## start Source records

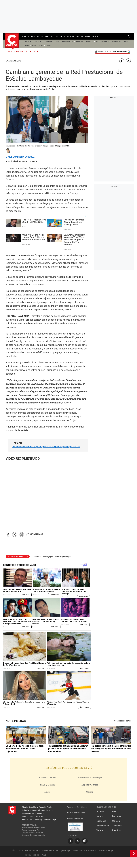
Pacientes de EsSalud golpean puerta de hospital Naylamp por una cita (46, 446)
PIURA (27, 45)
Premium (116, 830)
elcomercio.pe (31, 850)
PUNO (34, 45)
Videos (95, 36)
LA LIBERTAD (105, 41)
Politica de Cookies (75, 818)
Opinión (116, 821)
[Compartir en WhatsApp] (21, 534)
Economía (60, 36)
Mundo (40, 36)
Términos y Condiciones (77, 807)
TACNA (40, 45)
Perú (33, 36)
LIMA (126, 41)
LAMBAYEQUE (116, 41)
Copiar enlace (36, 534)
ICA (97, 41)
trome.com (91, 850)
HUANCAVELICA (67, 41)
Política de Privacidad (76, 813)
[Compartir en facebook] (121, 60)
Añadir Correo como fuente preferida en (112, 51)
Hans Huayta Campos (63, 557)
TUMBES (49, 45)
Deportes (49, 36)
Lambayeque (13, 60)
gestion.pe (65, 850)
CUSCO (57, 41)
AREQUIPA (28, 41)
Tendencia (85, 36)
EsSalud (38, 557)
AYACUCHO (38, 41)
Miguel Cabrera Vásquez (20, 157)
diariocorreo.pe (106, 850)
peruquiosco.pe (32, 855)
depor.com (78, 850)
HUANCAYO (79, 41)
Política (25, 36)
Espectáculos (73, 36)
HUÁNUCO (89, 41)
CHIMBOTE (48, 41)
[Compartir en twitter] (128, 60)
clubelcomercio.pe (49, 850)
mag (44, 855)
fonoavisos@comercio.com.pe (43, 819)
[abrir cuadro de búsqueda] (128, 36)
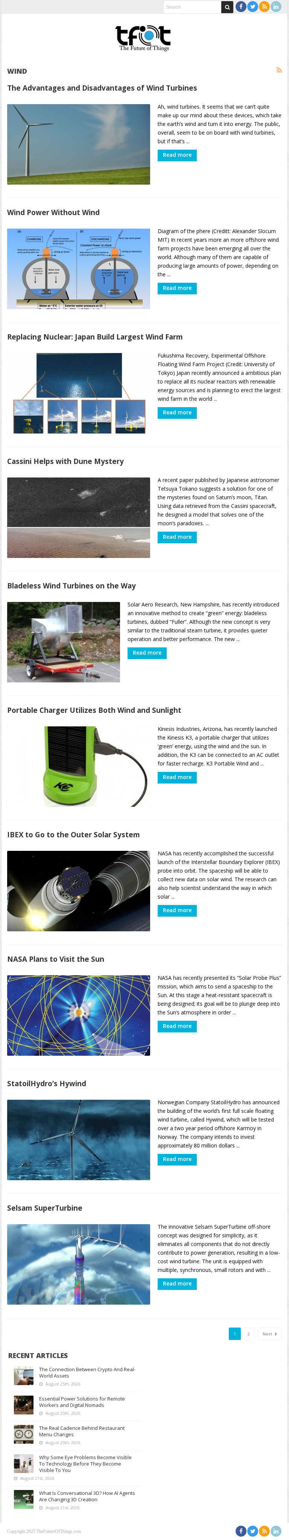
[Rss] (264, 6)
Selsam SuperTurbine (44, 1208)
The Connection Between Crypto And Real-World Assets (87, 1372)
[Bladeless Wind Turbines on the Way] (63, 642)
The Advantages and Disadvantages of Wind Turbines (102, 87)
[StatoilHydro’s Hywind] (78, 1140)
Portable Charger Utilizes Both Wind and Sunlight (94, 710)
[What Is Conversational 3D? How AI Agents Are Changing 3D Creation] (23, 1499)
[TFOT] (144, 36)
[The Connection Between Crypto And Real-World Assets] (23, 1375)
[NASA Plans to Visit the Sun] (78, 1015)
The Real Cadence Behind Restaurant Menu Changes (82, 1431)
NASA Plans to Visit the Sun (55, 959)
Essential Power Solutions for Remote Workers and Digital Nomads (82, 1401)
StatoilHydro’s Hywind (46, 1083)
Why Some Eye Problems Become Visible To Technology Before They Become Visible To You (85, 1463)
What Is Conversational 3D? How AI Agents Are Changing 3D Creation (87, 1496)
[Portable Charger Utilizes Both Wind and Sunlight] (78, 766)
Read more (177, 154)
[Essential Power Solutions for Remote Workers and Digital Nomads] (23, 1405)
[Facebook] (241, 6)
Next (268, 1334)
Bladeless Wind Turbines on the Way (71, 585)
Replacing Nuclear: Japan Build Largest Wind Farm (95, 336)
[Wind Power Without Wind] (78, 269)
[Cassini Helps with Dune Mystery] (78, 517)
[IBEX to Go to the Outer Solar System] (78, 891)
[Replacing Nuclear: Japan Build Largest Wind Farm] (78, 393)
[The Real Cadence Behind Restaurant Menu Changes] (23, 1434)
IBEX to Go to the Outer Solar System (73, 834)
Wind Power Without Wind (53, 212)
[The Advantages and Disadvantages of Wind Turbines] (78, 144)
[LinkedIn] (276, 6)
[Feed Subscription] (279, 70)
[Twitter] (253, 6)
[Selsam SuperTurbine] (78, 1264)
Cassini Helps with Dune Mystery (65, 461)
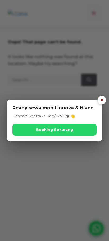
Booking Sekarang (54, 129)
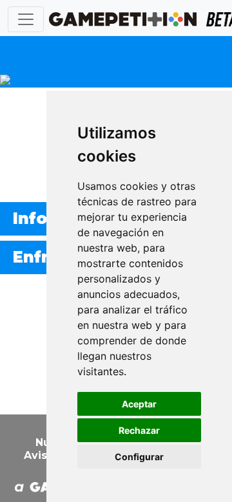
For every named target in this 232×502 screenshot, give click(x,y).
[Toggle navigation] (26, 19)
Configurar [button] (139, 456)
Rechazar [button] (139, 430)
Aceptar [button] (139, 403)
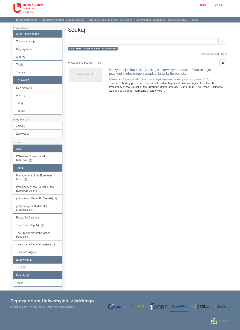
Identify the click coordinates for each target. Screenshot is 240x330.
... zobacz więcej (26, 252)
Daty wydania (24, 49)
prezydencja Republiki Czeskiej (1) (36, 198)
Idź (222, 41)
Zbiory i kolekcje (25, 41)
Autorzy (20, 57)
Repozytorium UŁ (28, 19)
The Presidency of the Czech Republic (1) (33, 234)
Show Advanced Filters (213, 54)
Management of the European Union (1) (34, 177)
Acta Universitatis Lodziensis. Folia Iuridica (110, 19)
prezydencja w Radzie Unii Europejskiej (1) (31, 208)
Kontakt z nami (19, 307)
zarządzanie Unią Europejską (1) (35, 244)
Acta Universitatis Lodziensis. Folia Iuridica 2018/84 (162, 19)
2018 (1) (21, 267)
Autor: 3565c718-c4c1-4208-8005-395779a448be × (92, 48)
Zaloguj (20, 126)
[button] (204, 4)
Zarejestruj (22, 133)
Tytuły (19, 64)
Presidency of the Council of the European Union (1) (35, 188)
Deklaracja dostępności (60, 307)
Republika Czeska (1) (29, 217)
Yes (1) (20, 283)
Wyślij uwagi (37, 307)
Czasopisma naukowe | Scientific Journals (62, 19)
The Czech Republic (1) (30, 225)
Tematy (20, 72)
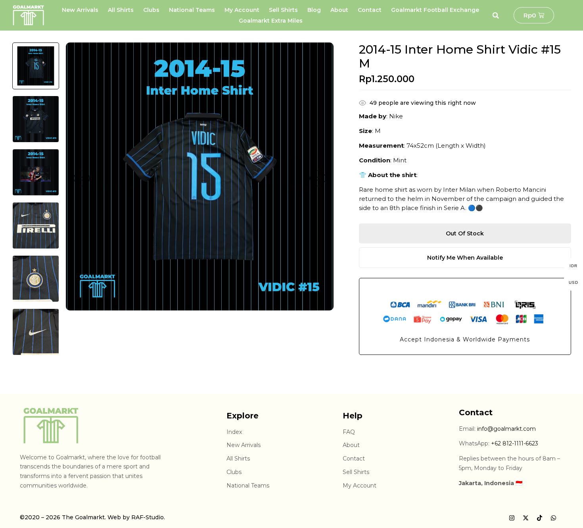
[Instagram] (512, 518)
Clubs (151, 9)
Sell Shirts (283, 9)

## end Source records

_Stated goal_
Update all of the data above by replacing "StatoilHydro" with "Equinor" everywhere it appears, and keep everything else the same. Leave the pictures out of your answer.

_Output for this exercise_
Pacientes de EsSalud golpean puerta de hospital Naylamp por una cita (46, 446)
PIURA (27, 45)
Premium (116, 830)
elcomercio.pe (31, 850)
PUNO (34, 45)
Videos (95, 36)
LA LIBERTAD (105, 41)
Politica de Cookies (75, 818)
Opinión (116, 821)
[Compartir en WhatsApp] (21, 534)
Economía (60, 36)
Mundo (40, 36)
Términos y Condiciones (77, 807)
TACNA (40, 45)
Perú (33, 36)
LIMA (126, 41)
LAMBAYEQUE (116, 41)
Copiar enlace (36, 534)
ICA (97, 41)
trome.com (91, 850)
HUANCAVELICA (67, 41)
Política de Privacidad (76, 813)
[Compartir en facebook] (121, 60)
Añadir Correo como fuente preferida en (112, 51)
Hans Huayta Campos (63, 557)
TUMBES (49, 45)
Deportes (49, 36)
Lambayeque (13, 60)
gestion.pe (65, 850)
CUSCO (57, 41)
AREQUIPA (28, 41)
Tendencia (85, 36)
EsSalud (38, 557)
AYACUCHO (38, 41)
Miguel Cabrera Vásquez (20, 157)
diariocorreo.pe (106, 850)
peruquiosco.pe (32, 855)
depor.com (78, 850)
HUANCAYO (79, 41)
Política (25, 36)
Espectáculos (73, 36)
HUÁNUCO (89, 41)
CHIMBOTE (48, 41)
[Compartir en twitter] (128, 60)
clubelcomercio.pe (49, 850)
mag (44, 855)
fonoavisos@comercio.com.pe (43, 819)
[abrir cuadro de búsqueda] (128, 36)
[Rss] (264, 6)
Selsam SuperTurbine (44, 1208)
The Connection Between Crypto And Real-World Assets (87, 1372)
[Bladeless Wind Turbines on the Way] (63, 642)
The Advantages and Disadvantages of Wind Turbines (102, 87)
[Equinor’s Hywind] (78, 1140)
Portable Charger Utilizes Both Wind and Sunlight (94, 710)
[What Is Conversational 3D? How AI Agents Are Changing 3D Creation] (23, 1499)
[TFOT] (144, 36)
[The Connection Between Crypto And Real-World Assets] (23, 1375)
[NASA Plans to Visit the Sun] (78, 1015)
The Real Cadence Behind Restaurant Menu Changes (82, 1431)
NASA Plans to Visit the Sun (55, 959)
Essential Power Solutions for Remote Workers and Digital Nomads (82, 1401)
Equinor’s Hywind (46, 1083)
Why Some Eye Problems Become Visible To Technology Before They Become Visible To You (85, 1463)
What Is Conversational 3D? How AI Agents Are Changing 3D Creation (87, 1496)
[Portable Charger Utilizes Both Wind and Sunlight] (78, 766)
Read more (177, 154)
[Essential Power Solutions for Remote Workers and Digital Nomads] (23, 1405)
[Facebook] (241, 6)
Next (268, 1334)
Bladeless Wind Turbines on the Way (71, 585)
Replacing Nuclear: Japan Build Largest Wind Farm (95, 336)
[Wind Power Without Wind] (78, 269)
[Cassini Helps with Dune Mystery] (78, 517)
[IBEX to Go to the Outer Solar System] (78, 891)
[Replacing Nuclear: Japan Build Largest Wind Farm] (78, 393)
[The Real Cadence Behind Restaurant Menu Changes] (23, 1434)
IBEX to Go to the Outer Solar System (73, 834)
Wind Power Without Wind (53, 212)
[The Advantages and Disadvantages of Wind Turbines] (78, 144)
[LinkedIn] (276, 6)
[Feed Subscription] (279, 70)
[Twitter] (253, 6)
[Selsam SuperTurbine] (78, 1264)
Cassini Helps with Dune Mystery (65, 461)
Booking Sekarang (54, 129)
For every named target in this 232×502 screenshot, give click(x,y).
[Toggle navigation] (26, 19)
Configurar [button] (139, 456)
Rechazar [button] (139, 430)
Aceptar [button] (139, 403)
Identify the click coordinates for each target. Screenshot is 240x330.
... zobacz więcej (26, 252)
Daty wydania (24, 49)
prezydencja Republiki Czeskiej (1) (36, 198)
Idź (222, 41)
Zbiory i kolekcje (25, 41)
Autorzy (20, 57)
Repozytorium UŁ (28, 19)
The Presidency of the Czech Republic (1) (33, 234)
Show Advanced Filters (213, 54)
Management of the European Union (1) (34, 177)
Acta Universitatis Lodziensis. Folia Iuridica (110, 19)
prezydencja w Radzie Unii Europejskiej (1) (31, 208)
Kontakt z nami (19, 307)
zarządzanie Unią Europejską (1) (35, 244)
Acta Universitatis Lodziensis. Folia Iuridica 2018/84 (162, 19)
2018 (1) (21, 267)
Autor: 3565c718-c4c1-4208-8005-395779a448be × (92, 48)
Zaloguj (20, 126)
[button] (204, 4)
Zarejestruj (22, 133)
Tytuły (19, 64)
Presidency of the Council of the European Union (1) (35, 188)
Deklaracja dostępności (60, 307)
Republika Czeska (1) (29, 217)
Yes (1) (20, 283)
Wyślij uwagi (37, 307)
Czasopisma naukowe | Scientific Journals (62, 19)
The Czech Republic (1) (30, 225)
Tematy (20, 72)
[Instagram] (512, 518)
Clubs (151, 9)
Sell Shirts (283, 9)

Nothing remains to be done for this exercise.